Dans le livre qu'ils viennent de consacrer au système de santé (1), Philippe Even et Bernard Debré, tous les deux hospitalo-universitaires de renom (petit-fils pour le second du grand ordonnateur des CHU, le Pr Robert Debré), plaident en faveur d'une restructuration hospitalière très musclée qui ne devra pas épargner les plus gros des hôpitaux. Car ceux-ci, estiment les deux médecins, n'échappent pas au « surdimensionnement » qui caractériserait, selon eux, l'ensemble des établissements hospitaliers français par ailleurs « exsangues ».
Pour les deux hommes, « toutes les villes, grandes et petites, ont construit des hôpitaux trop vastes ». C'est, disent-ils, « la plus grave dérive du système de santé, la plus ruineuse, la plus dangereuse ». Le diagnostic est sans appel : « Beaucoup trop d'hôpitaux d'aigus dispersés sur tout le territoire, presque dans chaque canton, trop de lits dans les grands hôpitaux et trop de petits hôpitaux. » Résultat des courses, beaucoup de services sont vides, même dans les CHU (60 % seulement des lits sont occupés en moyenne à « Necker - Enfants-Malades, hôpital de référence national hautement spécialisé »).
Face à cette offre pléthorique et inadaptée du court séjour (le moyen et le long séjour crient famine), les Prs Even et Debré n'ont pas trente-six solutions. Il va falloir, expliquent-ils, « fermer, regrouper ou reconvertir les lits des disciplines en déclin ou doublonnantes de tous les types d'hôpitaux, y compris les CHU ». Bien sûr, dans cette opération, les hospitalo-universitaires ne seront pas en première ligne. Ce n'est pas à eux que l'on va demander de « se regrouper », de « fusionner », ni surtout de « se reconvertir ». Et alors que les hôpitaux, jusque-là « cargos », se transforment sous l'effet des progrès techniques en « porte-avions nucléaires », ils sont évidemment les mieux armés pour s'adapter à ce changement. Mais ils vont avoir de gros efforts à fournir.

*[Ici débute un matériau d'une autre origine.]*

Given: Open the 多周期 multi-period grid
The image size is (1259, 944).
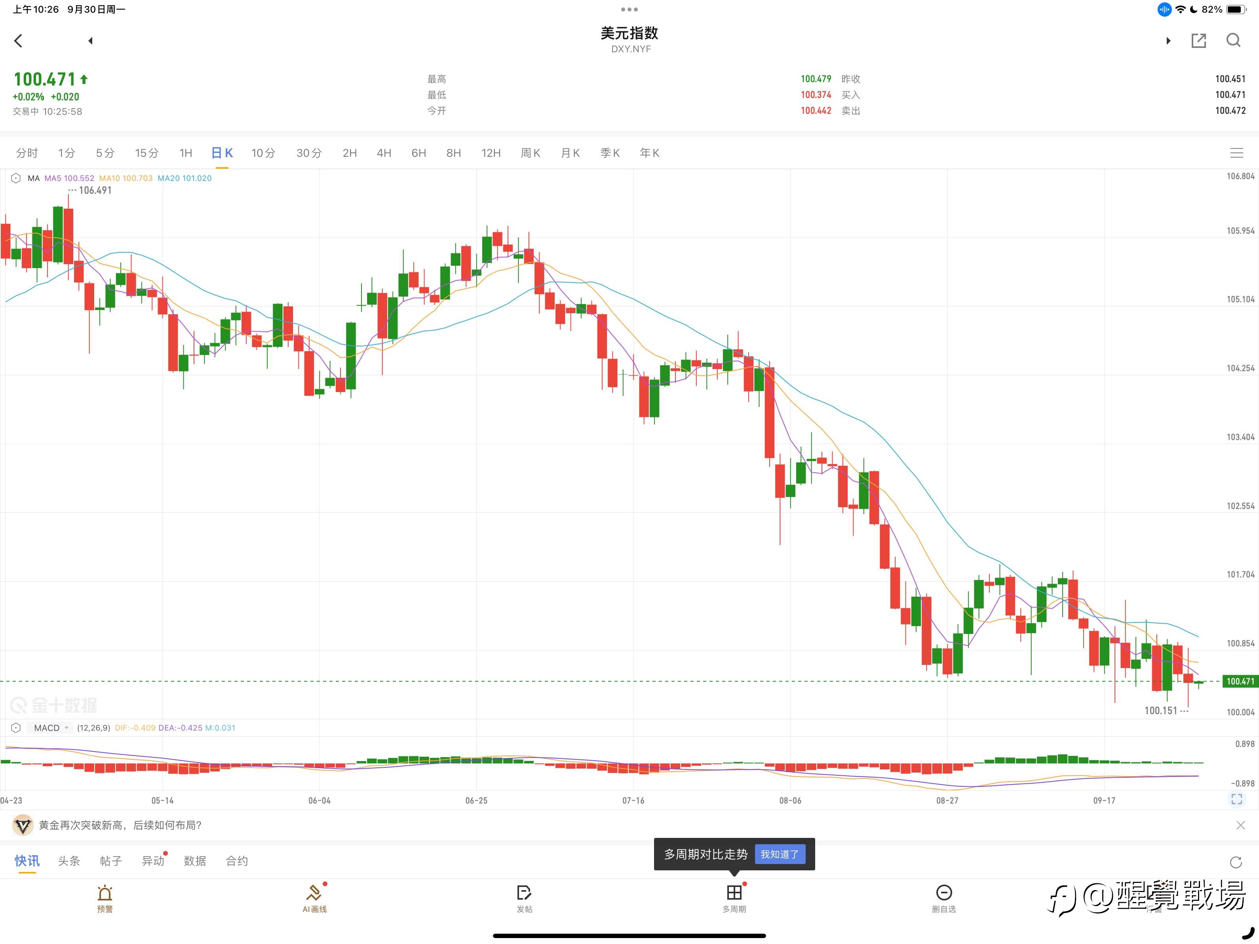Looking at the screenshot, I should (734, 898).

Car Philippe Even et Bernard Debré, hommes du sérail, n'ont pas de mots assez durs pour qualifier le fonctionnement des CHU. « Gigantisme, immobilisme, bureaucratie, redondance, gaspillages insondables, inadaptation aux demandes des malades comme à celles de la santé publique, tout y est à réformer », assènent-ils. En particulier, le « surcoût exorbitant » des CHU est mis en avant. Les deux auteurs constatent que certains centres hospitaliers ont des coûts « de moitié inférieurs » à ceux des CHU et que, pour « les plus grands d'entre eux qui font à peu près la même chose », cela n'a pas « beaucoup de justification ». Et immédiatement, ils attaquent en piqué : « La direction des CHU est réservée à l'élite (des directeurs d'hôpital) et le poids de leur budget reflète l'excellence qu'ils se prêtent à eux-mêmes ». Accusés d'être « les nouveaux mandarins » de l'hôpital public, les directeurs ( « mal ») formés par l'ENSP, sont rendus responsables de beaucoup de dérives : ils sont « coulés dans un moule unique », ont « une mentalité de moines-soldats plus teutoniques qu'hospitaliers » et « se sentent assiégés dès que leur formation, leurs compétences ou leurs pouvoirs sont contestés ». Philippe Even et Bernard Debré mettent en cause, sans état d'âme, la mauvaise gestion des hôpitaux. Si les CHU coûtent très cher, c'est certes parce qu'ils prennent en charge « une douzaine de pathologies très lourdes », mais c'est aussi parce qu'ils doivent payer « les salaires d'une administration pléthorique ».
(1) Pr Philippe Even, Pr Bernard Debré, « Avertissement aux malades, aux médecins et aux élus », le Cherche-Midi, 2002.